Description
Divinity Candy is a classic Southern holiday treat featuring a fluffy, glossy meringue base made from sugar syrup and whipped egg whites, with optional chopped nuts for added texture and flavor. This vintage-style candy is light, sweet, and perfect for festive occasions or gifting.
Ingredients
Scale
Main Ingredients
- 2 2/3 cups granulated sugar
- 2/3 cup light corn syrup
- 1/2 cup water
- 2 large egg whites (room temperature)
- 1 teaspoon vanilla extract
- Pinch of salt
Optional Ingredients
- 1/2 cup chopped pecans or walnuts
Instructions
- Prepare the baking sheet: Line a baking sheet with parchment paper and set it aside. This will be used to drop the divinity candy onto for cooling and setting.
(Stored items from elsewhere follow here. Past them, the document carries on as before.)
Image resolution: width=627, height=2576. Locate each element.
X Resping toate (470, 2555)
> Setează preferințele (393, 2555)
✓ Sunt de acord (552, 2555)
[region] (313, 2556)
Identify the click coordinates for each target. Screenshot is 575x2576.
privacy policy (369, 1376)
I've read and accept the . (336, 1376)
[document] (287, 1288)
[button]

- Heat the syrup: In a medium saucepan over medium heat, combine the granulated sugar, light corn syrup, and water. Stir gently until the sugar is fully dissolved, then stop stirring and allow the mixture to boil. Cook until the syrup reaches 260°F (hard ball stage) on a candy thermometer, ensuring proper consistency for the candy.
- Whip the egg whites: While the syrup is heating, use a stand mixer or hand mixer to beat the egg whites and a pinch of salt on high speed until stiff peaks form, creating a stable meringue base.
- Combine syrup and egg whites: Once the syrup reaches the correct temperature, slowly pour it in a thin, steady stream into the whipped egg whites while continuing to beat at high speed. This process incorporates the hot syrup without cooking the egg whites, forming a thick and glossy mixture.
- Beat until thick: Continue beating the mixture for 5 to 7 minutes until it becomes thick, glossy, and holds its shape well. This ensures the divinity will have the right texture and firmness.
- Add flavor and nuts: Beat in the vanilla extract, then gently fold in the chopped pecans or walnuts if using, distributing them evenly throughout the candy.
- Shape the candy: Quickly drop rounded spoonfuls of the mixture onto the prepared parchment-lined baking sheet. The candy will begin to set as it cools.
- Let it set: Allow the divinity to sit at room temperature for at least 2 hours, or until firm and dry to the touch, before serving or storing.
Notes
- Humidity can affect the texture of divinity—avoid making it on damp or rainy days for best results.
- If the mixture becomes too stiff to scoop, it may have been overbeaten. To remedy, try gently folding or piping instead of scooping.
- For a fancier presentation, use a piping bag to pipe the divinity into decorative shapes instead of spooning.